Hayek n’en propose pas pour autant de laisser les gens mourir de faim sur la rue. Il reconnaît à l’État un rôle et une responsabilité à l’égard des plus démunis, des victimes du sort qui n’ont pas les moyens d’être secourus autrement : malades et handicapés, personnes âgées, veuves et orphelins. Il propose l’instauration d’un niveau minimum de revenu au-dessus duquel personne ne devrait tomber. Mais il considère que l’on a confondu cette protection légitime que doit assurer la société avec un système de répartition des revenus visant à garantir aux différents groupes le niveau de revenu auquel ils sont parvenus.

Hayek reconnaît que l’État a un rôle à jouer pour assurer divers services ; ceux qui profitent à tous et qu’on ne peut fournir sans que tous contribuent à leurs coûts. Ces services sont les suivants : la protection contre la violence, les épidémies et catastrophes naturelles, telles qu’inondations, tremblements de terre, incendies, tempêtes, verglas, la plupart des routes ainsi que les problèmes de pollution… Néanmoins si ces services ne peuvent être financés que par l’impôt, il ne s’en suit pas qu’ils doivent être gérés par le gouvernement. Dans la gestion de ces activités il n’y a aucune raison pour laquelle le gouvernement ne devrait pas lui-même être soumis aux règles de la concurrence.

Hayek envisage, en convergence avec les idées de Keynes, une place pour un secteur intermédiaire indépendant : des corporations semi-autonomes.
Pour lui le problème majeur de notre époque reste l’absence de contrôle sur le monopole gouvernemental ce qui amène ce dernier à élargir constamment son assiette.

THEMES DEBATTUS

1) Sur l’ordre spontané

Est-ce que tout ordre spontané est toujours bon ? est-ce que le clientélisme, l’esclavagisme, le féodalisme ou le paternalisme doivent être considérés comme des ordres spontanés ?
Est-on sûr que le marché soit un ordre spontané ? Le marché ne peut exister sans institutions, sans intervention consciente des hommes.
De même peut-on considérer les règles de droit comme un ordre spontané ou comme les produits de l’intervention consciente des hommes ?

2) Sur l’État

L’inquiétude de Hayek vis-à-vis des monopoles publics s’étend t-il aux monopoles privés ?

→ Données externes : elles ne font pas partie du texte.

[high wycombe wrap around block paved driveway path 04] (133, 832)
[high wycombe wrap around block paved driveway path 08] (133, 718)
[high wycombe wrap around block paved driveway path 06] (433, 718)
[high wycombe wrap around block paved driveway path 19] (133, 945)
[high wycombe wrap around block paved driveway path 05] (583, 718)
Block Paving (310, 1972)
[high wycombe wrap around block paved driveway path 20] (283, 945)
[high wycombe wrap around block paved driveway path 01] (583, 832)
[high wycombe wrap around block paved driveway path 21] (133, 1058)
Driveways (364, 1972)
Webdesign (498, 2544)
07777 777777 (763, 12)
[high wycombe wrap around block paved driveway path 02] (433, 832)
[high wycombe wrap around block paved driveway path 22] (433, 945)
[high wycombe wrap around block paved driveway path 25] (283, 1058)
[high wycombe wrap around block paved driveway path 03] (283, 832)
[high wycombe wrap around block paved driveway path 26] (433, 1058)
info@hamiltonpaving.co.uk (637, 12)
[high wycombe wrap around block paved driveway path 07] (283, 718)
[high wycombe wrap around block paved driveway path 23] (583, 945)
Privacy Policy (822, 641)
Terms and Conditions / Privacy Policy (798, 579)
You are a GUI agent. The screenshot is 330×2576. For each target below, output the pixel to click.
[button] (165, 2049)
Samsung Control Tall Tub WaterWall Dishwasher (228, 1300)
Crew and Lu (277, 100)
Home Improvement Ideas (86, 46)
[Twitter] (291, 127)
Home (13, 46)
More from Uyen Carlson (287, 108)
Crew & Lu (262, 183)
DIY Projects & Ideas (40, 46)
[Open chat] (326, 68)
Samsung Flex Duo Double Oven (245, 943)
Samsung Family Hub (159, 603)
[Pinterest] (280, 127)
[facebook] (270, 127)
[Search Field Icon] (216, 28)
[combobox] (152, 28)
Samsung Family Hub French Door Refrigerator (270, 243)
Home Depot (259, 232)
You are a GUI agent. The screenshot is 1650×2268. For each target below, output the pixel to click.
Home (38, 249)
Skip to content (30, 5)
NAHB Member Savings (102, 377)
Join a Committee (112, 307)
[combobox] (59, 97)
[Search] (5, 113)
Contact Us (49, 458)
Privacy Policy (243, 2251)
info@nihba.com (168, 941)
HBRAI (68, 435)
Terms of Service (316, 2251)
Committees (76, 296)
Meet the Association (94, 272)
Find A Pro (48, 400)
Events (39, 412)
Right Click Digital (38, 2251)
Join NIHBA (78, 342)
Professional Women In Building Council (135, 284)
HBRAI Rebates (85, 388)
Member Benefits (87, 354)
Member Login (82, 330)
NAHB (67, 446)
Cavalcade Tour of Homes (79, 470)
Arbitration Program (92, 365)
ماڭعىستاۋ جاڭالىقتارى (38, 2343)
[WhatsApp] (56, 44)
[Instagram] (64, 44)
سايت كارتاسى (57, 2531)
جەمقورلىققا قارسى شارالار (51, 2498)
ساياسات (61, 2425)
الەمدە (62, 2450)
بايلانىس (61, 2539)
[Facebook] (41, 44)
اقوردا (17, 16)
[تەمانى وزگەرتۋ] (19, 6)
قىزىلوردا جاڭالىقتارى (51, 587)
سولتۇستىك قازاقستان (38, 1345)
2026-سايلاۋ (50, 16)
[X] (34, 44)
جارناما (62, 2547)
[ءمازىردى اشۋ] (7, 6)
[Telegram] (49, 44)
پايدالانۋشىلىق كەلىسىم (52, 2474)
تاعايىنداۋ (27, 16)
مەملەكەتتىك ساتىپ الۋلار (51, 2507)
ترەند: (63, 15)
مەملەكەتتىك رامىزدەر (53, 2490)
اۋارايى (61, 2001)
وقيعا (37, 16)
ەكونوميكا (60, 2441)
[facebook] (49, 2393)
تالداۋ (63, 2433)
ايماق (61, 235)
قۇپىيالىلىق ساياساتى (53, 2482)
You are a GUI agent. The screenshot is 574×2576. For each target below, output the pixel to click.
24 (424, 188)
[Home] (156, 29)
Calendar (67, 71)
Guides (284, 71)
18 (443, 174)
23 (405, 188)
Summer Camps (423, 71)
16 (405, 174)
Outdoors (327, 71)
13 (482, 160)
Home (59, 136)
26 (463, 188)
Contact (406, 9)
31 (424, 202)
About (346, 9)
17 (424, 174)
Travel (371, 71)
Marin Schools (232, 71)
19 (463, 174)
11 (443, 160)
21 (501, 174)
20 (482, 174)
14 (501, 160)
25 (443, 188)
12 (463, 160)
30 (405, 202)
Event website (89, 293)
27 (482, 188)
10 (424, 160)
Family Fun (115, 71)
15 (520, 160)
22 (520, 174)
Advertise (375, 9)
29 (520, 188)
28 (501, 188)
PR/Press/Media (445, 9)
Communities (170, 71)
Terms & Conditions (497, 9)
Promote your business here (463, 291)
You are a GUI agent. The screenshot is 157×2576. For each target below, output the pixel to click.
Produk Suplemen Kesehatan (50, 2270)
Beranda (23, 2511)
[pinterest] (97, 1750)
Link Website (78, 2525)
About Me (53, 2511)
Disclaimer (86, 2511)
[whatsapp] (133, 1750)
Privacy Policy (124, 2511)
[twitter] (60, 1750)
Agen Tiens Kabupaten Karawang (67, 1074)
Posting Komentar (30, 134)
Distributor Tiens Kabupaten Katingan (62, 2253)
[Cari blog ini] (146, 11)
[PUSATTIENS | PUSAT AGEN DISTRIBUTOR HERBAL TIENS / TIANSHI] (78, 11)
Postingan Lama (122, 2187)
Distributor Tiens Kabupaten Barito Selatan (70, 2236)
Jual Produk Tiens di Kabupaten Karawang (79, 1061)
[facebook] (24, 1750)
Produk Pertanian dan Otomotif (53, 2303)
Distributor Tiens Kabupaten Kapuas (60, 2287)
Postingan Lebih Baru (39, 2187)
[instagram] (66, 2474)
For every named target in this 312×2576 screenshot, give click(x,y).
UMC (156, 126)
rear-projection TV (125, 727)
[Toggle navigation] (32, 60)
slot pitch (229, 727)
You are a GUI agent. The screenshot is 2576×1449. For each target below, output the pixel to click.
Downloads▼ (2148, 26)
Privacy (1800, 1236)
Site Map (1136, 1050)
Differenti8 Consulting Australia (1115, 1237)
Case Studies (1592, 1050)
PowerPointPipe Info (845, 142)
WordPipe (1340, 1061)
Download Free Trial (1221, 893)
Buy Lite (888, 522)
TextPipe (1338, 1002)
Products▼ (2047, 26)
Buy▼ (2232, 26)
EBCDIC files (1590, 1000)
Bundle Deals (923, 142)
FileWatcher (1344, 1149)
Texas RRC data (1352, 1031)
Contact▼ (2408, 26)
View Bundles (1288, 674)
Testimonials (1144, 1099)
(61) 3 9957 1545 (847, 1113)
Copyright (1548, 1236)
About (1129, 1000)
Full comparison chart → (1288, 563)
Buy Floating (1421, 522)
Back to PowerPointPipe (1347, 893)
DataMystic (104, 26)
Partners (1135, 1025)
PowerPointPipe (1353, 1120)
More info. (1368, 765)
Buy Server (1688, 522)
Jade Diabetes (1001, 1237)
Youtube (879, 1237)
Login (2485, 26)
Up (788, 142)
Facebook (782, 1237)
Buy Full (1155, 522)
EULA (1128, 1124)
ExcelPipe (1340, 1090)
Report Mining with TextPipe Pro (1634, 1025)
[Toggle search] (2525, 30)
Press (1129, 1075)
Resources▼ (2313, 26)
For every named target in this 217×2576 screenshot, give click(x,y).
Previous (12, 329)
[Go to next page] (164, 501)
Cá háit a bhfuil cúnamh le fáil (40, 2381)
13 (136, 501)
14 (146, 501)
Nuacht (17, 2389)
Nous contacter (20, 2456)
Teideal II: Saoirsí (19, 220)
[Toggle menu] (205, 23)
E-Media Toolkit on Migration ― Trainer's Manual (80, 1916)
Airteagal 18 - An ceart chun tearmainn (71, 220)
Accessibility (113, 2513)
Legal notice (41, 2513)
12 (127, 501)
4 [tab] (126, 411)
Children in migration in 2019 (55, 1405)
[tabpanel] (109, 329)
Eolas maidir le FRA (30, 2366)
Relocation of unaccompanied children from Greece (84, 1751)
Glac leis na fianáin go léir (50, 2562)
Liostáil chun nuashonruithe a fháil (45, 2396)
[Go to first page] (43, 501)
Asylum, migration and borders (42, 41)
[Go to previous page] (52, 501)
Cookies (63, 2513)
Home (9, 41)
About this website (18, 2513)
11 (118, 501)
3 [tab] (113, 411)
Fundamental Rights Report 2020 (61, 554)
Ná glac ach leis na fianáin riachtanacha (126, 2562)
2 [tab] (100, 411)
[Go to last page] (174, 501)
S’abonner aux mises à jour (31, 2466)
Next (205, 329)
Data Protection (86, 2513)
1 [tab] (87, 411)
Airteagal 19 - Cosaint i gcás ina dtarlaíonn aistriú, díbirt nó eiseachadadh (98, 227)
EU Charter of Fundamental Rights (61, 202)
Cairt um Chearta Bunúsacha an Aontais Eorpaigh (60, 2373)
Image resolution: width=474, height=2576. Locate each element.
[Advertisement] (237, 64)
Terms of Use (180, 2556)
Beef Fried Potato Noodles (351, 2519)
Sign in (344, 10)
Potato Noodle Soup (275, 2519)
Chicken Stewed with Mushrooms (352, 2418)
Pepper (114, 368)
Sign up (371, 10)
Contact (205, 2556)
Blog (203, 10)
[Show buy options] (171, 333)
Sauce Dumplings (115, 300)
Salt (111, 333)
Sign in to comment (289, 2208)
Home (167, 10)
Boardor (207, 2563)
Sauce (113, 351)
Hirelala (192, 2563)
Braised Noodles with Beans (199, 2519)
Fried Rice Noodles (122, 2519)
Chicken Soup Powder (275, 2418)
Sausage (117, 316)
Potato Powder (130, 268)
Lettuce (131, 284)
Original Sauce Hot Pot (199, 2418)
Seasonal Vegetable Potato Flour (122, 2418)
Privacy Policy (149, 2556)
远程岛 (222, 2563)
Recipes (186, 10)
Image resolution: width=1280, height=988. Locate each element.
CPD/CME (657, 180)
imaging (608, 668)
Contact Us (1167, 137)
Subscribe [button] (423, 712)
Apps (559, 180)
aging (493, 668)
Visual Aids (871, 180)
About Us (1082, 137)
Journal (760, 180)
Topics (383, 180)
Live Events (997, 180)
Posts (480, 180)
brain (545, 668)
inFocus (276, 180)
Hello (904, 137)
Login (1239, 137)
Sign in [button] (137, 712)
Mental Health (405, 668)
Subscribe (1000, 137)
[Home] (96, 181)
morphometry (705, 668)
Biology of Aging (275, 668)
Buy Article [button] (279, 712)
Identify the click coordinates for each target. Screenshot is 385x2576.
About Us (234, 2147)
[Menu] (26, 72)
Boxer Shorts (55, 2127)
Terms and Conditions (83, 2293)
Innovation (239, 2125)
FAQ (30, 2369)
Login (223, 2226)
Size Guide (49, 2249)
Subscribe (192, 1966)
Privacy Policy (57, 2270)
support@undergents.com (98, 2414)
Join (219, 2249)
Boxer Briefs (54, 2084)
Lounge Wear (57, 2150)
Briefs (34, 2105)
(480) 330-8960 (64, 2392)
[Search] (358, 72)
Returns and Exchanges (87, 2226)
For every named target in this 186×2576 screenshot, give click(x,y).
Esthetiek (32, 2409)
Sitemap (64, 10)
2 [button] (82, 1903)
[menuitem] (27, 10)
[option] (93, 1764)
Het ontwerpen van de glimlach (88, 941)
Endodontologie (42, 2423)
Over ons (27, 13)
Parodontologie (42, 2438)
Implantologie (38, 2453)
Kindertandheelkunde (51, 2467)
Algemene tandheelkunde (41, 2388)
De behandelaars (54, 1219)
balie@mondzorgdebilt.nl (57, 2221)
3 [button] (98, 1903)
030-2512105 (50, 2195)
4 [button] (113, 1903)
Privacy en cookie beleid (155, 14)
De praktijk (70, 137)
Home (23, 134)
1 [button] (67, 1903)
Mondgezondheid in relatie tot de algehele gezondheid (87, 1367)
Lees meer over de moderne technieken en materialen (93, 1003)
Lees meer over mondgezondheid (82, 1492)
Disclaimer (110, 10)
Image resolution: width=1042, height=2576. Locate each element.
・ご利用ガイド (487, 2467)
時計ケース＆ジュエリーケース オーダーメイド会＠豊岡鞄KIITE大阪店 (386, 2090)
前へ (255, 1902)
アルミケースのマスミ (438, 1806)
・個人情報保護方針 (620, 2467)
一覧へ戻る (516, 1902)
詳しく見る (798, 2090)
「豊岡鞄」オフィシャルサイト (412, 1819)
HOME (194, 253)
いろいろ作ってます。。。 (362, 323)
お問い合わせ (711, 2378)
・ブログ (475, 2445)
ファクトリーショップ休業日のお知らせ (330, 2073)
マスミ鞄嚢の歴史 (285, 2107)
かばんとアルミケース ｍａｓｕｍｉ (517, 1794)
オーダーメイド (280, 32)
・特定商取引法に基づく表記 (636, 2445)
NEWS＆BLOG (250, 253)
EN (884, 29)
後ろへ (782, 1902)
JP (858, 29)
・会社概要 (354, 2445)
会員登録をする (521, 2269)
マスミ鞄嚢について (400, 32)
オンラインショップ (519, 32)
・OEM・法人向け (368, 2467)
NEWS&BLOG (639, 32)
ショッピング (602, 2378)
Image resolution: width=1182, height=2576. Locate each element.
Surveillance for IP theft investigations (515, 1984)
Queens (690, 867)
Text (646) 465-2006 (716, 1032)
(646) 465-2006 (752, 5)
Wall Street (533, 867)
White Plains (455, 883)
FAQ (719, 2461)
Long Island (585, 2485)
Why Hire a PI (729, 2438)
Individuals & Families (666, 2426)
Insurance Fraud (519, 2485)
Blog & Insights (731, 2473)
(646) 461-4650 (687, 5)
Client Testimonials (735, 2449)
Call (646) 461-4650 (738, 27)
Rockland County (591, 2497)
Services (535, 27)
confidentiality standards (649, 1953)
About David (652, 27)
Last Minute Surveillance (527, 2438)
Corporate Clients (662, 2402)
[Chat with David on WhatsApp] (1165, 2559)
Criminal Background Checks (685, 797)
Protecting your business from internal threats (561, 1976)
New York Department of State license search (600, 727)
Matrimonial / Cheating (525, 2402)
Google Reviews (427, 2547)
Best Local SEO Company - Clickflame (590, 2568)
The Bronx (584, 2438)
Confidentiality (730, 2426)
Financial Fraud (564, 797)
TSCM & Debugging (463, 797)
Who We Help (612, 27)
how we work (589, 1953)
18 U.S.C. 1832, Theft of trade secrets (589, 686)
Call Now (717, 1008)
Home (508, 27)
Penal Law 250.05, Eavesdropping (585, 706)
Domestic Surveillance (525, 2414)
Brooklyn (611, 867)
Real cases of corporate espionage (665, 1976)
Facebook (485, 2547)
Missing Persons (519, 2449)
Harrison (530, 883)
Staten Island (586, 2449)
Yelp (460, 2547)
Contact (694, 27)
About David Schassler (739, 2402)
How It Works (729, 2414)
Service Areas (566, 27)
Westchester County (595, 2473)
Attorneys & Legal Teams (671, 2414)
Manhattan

3) Sur le rapport entre démocratie et marché

Chez de nombreux libéraux, le libéralisme politique et le libéralisme économique vont de pair ; le développement d’une économie de marché est la garantie du développement de la démocratie, laquelle est la garantie du développement de l’économie de marché. Qu’en est-il de Hayek puisqu’il se méfie de la démocratie ?

4) Sur la liberté

Tout le monde souhaite plus de libertés, mais n’y a-t-il pas danger à opposer liberté individuelle à liberté collective et surtout à penser que la liberté individuelle est supérieure à la liberté collective ?

5) Sur les alliances

Certains courants développent des thèses comme quoi le marché serait une institution différente du capitalisme et que dès lors on pourrait être pour le marché pour combattre l’étatisme, qu’en penser ?

6) Sur l’organisation communautaire

Au Québec, les organismes communautaires sont quasiment en concurrence les uns vis-à-vis des autres pour obtenir des subventions et gérer les services publics. Le politique et les groupes communautaires qui gèrent la solidarité, sont totalement séparés. Il faut creuser la question de l’organisation de la solidarité à l’intérieur de nos sociétés.